*** Given text Section Begins ***

Said notification mechanism is designed around the needs of a global, presumably privileged process that manages a bunch of memcgs on the system; that process can respond by raising memory limits, moving processes to different groups, or doing some targeted process killing of its own. But Google's use case turns out to be a little different: each internal Google user is given the ability (and responsibility) to handle OOM conditions within that user's groups. This approach can work, but there are a couple of traps that make it less reliable than some might like.

One of those is that, since users are doing their own OOM handling, the OOM handler process itself will be running within the affected memcg and will be subject to the same memory allocation constraints. So if the handler needs to allocate memory while responding to an OOM problem, it will block and be put on the list of processes waiting for the OOM situation to be resolved; this is, essentially, a deadlocking of the entire memcg. One can try to avoid this problem by locking pages into memory and such, but, in the end, it is quite hard to write a user-space program that is guaranteed not to cause memory allocations in the kernel. Simply reading a /proc file to get a handle on the situation can be enough to bring things to a halt.

The other problem is that the process whose allocation puts the memcg into an OOM condition in the first place may be running fairly deeply within the kernel and may hold any number of locks when it is made to wait. The mmap_sem semaphore seems to be especially problematic, since it is often held in situations where memory is being allocated — page fault handling, for example. If the OOM handler process needs to do anything that might acquire any of the same locks, it will block waiting for exactly the wrong process, once again creating a deadlock.

The end result is that user-space OOM killing is not 100% reliable and, arguably, can never be. As far as Google is concerned, somewhat unreliable OOM handling is acceptable, but deadlocks when OOM killing goes bad are not. So, back in 2011, David Rientjes posted a patch establishing a user-configurable OOM killer delay. With that delay set, the (kernel) OOM killer will wait for the specified time for an OOM situation to be resolved by the user-space handler before it steps in and starts killing off processes. This mechanism gives the user-space handler a window within which it can try to work things out; should it deadlock or otherwise fail to get the job done in time, the kernel will take over.

*** Given text Section Ends ***
*** Exercise data Section Begins ***

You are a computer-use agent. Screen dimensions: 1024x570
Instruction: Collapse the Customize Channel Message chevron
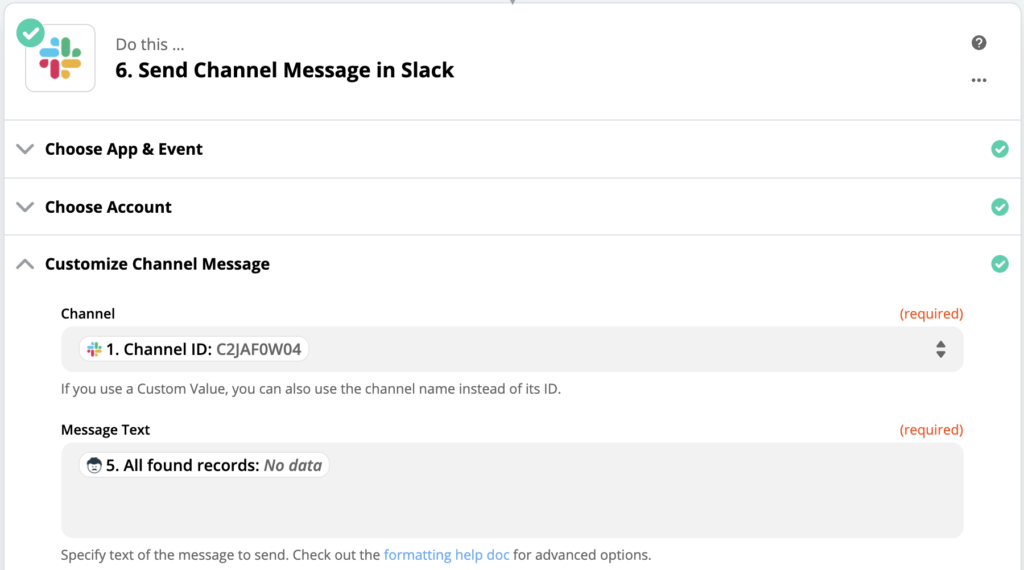(25, 264)
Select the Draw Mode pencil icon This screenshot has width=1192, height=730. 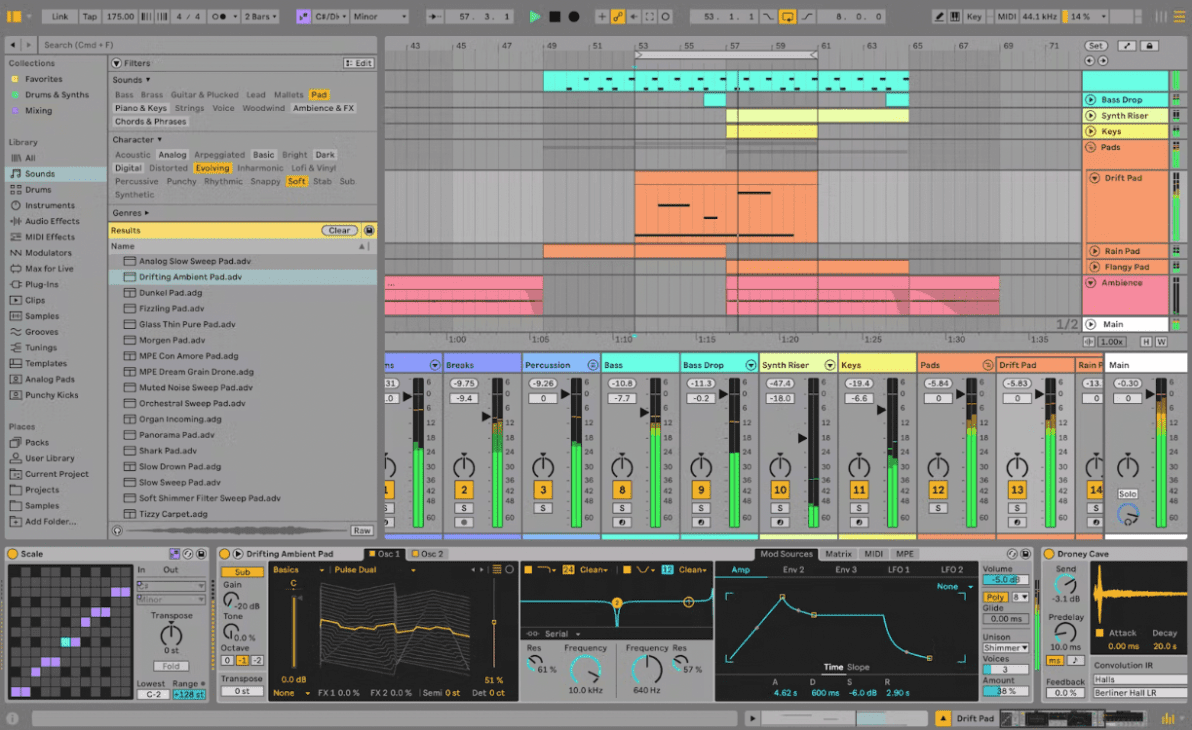tap(938, 16)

*** Exercise data Section Ends ***

Complete the following.
1 - Rewrite the paragraph of the passage on OOM handling that begins "One of those is that" as a shorter version or a list, keeping its main facts.
2 - Repeat the part of the passage on OOM handling starting at "One of those" and ending at "things to a halt.".
3 - Answer these questions from the passage on OOM handling:
(a) Which semaphore does the passage single out as especially problematic?
(b) In what year did David Rientjes post the patch establishing a user-configurable OOM killer delay?
(c) What is each internal Google user given with respect to OOM conditions?
The listing is independent material, unrelated to the passage on OOM handling.

Exercise answers.
1 -
- Because users handle their own OOM conditions, the OOM handler runs inside the affected memcg and faces the same memory allocation limits.
- If the handler must allocate memory while responding, it blocks and joins the processes waiting for the OOM situation to end, which deadlocks the whole memcg.
- Locking pages into memory can help, but it is very hard to write a user-space program guaranteed not to trigger kernel memory allocations.
- Even reading a /proc file can bring everything to a halt.

2 -
One of those is that, since users are doing their own OOM handling, the OOM handler process itself will be running within the affected memcg and will be subject to the same memory allocation constraints. So if the handler needs to allocate memory while responding to an OOM problem, it will block and be put on the list of processes waiting for the OOM situation to be resolved; this is, essentially, a deadlocking of the entire memcg. One can try to avoid this problem by locking pages into memory and such, but, in the end, it is quite hard to write a user-space program that is guaranteed not to cause memory allocations in the kernel. Simply reading a /proc file to get a handle on the situation can be enough to bring things to a halt.

3 -
(a) The mmap_sem semaphore.
(b) 2011.
(c) The ability and responsibility to handle OOM conditions within that user's groups.